My “due date” of January 7th came and went. Having had my last baby at 38 weeks and 2 days, I really thought this one would have been born earlier. I guess babies come when they are good and ready!
We ended up moving to a new home on Saturday, January 17th. Boy was that fun! I suppose you could say my labor began the morning of Monday January 19, 2009. I had on and off contractions throughout the day that were somewhat painful. I was still unsure if this was “it” because they weren’t regular at all. I went to bed that night only to woken up throughout the night with mildly painful contractions. I continued to have irregular mild contractions throughout that Tuesday. I went on with my daily routine of taking the kids to school. As soon as I tried to go to bed around 9:30, they began getting a little more painful and regular. I knew it was time. I labored in the bath tub while Jason filled the birthing pool in the dining room. I remember him putting on the CD I borrowed from my mother. It excited me to know that he was preparing. After a while, I felt like I needed to get out of the bath tub. I found myself sitting on the toilet then walking into my room, then back to the toilet. I repeated this a few times. At one point, I thought I should try to sleep, so I lay down in my bed - that was a mistake! Talk about pain! I have no idea how I ever labored laying down with my two other babies! There would be no sleeping for me.
Around 12:00 midnight, maybe a little before, the pool was finally full! I got out of the bath tub (I had gotten back in) and went downstairs, rocked in the rocking chair for awhile. I then got into the pool.
Things went pretty fast from there. I started feeling the urge to push; actually, my body was pushing on its own. Jason kept telling me not to push because he knew that the slower the baby emerged, the less likely I would tear. I couldn't control it though. The head emerged. I remember looking up at the ceiling, the room seemed so large. I was screaming. Jason was telling me to stop and relax because he was afraid someone would call the police. After the head was out, I told him jokingly, that the police could come in, I could care less! With the next contraction, her body slid out of me.

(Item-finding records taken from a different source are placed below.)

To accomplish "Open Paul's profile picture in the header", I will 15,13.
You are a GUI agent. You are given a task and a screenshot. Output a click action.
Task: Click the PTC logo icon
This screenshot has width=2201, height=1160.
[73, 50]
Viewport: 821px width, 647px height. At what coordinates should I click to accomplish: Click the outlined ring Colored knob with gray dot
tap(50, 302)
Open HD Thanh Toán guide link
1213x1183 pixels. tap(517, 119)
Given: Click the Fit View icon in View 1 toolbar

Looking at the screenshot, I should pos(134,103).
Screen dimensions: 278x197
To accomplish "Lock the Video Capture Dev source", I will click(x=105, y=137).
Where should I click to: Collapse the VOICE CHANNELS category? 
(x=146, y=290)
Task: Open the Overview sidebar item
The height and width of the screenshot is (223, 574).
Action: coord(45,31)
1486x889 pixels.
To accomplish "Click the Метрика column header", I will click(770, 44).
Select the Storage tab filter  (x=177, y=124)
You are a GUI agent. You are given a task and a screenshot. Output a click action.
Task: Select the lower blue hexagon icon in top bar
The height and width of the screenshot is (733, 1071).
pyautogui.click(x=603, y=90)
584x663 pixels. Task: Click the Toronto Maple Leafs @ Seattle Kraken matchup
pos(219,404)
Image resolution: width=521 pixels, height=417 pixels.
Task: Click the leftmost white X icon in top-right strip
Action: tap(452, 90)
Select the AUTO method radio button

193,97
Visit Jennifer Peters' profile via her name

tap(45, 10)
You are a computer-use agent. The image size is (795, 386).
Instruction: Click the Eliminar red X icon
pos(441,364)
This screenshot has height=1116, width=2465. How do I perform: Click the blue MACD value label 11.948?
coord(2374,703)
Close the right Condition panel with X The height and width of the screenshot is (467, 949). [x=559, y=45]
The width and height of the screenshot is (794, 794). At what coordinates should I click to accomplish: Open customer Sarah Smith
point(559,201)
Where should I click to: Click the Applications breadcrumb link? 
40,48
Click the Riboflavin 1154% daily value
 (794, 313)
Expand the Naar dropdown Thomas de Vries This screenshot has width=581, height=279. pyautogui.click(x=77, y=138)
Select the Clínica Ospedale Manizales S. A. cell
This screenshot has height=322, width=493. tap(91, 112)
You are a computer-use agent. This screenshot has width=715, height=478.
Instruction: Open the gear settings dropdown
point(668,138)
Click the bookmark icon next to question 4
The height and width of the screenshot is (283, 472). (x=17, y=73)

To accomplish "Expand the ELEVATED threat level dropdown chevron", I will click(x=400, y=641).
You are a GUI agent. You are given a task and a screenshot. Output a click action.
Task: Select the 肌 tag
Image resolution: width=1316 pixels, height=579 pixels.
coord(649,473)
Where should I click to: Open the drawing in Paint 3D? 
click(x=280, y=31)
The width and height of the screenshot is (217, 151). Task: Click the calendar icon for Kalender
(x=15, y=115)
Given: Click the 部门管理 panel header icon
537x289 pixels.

Lila Rose Belcher was born into Daddy's hands on Wednesday, January 21st, 2009 at 1:30 AM. After he handed her back to me, we bonded and nursed. Jason woke the kids up and they came downstairs. Ava was so excited. JJ on the other hand, fell back asleep on the living room floor. Lila weighed in at 8 pounds 8 ounces and 19 1/2 inches long. I did not tear at all, not even a tiny knick! I thank the perineal stretching we did before hand and the water during the birth.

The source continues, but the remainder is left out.